Entries provided
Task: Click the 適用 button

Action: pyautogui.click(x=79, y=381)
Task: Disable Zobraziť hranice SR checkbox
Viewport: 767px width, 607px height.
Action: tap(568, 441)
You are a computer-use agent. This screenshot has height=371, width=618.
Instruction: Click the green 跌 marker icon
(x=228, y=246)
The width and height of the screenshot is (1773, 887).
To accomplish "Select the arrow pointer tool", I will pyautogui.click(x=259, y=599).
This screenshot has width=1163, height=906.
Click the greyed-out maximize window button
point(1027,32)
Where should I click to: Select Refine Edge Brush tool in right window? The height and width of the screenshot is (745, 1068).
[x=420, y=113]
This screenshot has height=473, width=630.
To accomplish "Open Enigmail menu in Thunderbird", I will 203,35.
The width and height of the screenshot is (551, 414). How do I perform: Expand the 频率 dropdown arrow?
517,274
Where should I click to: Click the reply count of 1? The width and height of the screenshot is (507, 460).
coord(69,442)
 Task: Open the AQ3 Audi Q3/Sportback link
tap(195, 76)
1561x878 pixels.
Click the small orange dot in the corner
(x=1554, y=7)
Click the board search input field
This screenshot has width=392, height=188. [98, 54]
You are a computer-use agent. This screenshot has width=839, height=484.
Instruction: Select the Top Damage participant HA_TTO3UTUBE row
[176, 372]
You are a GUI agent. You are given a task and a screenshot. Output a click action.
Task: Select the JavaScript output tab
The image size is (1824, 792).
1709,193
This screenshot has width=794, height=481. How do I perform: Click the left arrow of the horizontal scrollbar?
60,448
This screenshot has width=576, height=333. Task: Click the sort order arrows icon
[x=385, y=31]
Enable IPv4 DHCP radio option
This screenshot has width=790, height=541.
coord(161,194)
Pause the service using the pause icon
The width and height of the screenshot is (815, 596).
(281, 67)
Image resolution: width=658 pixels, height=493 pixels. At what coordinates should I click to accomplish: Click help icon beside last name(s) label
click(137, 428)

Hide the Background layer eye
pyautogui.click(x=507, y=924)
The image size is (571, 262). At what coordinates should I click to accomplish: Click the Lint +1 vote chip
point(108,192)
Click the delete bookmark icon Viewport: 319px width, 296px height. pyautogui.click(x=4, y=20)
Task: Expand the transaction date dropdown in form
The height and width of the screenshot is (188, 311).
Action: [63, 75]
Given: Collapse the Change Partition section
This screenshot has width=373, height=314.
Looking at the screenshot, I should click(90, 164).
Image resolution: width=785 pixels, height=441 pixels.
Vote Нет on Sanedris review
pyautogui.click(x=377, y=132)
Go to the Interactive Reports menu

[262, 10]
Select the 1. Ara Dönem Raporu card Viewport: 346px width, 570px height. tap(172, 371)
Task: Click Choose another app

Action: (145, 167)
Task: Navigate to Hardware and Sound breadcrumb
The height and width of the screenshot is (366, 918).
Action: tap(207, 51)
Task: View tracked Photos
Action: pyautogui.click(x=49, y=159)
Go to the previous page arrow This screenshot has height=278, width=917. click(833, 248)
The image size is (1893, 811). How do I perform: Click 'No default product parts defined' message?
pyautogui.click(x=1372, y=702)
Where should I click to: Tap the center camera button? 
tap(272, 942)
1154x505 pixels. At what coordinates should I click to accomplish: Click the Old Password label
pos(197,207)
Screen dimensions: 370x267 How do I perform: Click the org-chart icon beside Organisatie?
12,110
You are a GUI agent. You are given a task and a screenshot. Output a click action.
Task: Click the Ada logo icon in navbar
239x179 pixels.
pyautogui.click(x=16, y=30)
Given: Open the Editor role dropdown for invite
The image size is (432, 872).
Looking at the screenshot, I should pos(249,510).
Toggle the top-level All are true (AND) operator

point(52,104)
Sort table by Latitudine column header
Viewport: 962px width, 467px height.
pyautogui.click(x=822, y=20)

What the task asks
The reply should hold only the lines from the beginning of the listing to the line with "The width and height of the screenshot is (1773, 887).", both ends included, unchanged.

Answer to this exercise
Task: Click the 適用 button

Action: pyautogui.click(x=79, y=381)
Task: Disable Zobraziť hranice SR checkbox
Viewport: 767px width, 607px height.
Action: tap(568, 441)
You are a computer-use agent. This screenshot has height=371, width=618.
Instruction: Click the green 跌 marker icon
(x=228, y=246)
The width and height of the screenshot is (1773, 887).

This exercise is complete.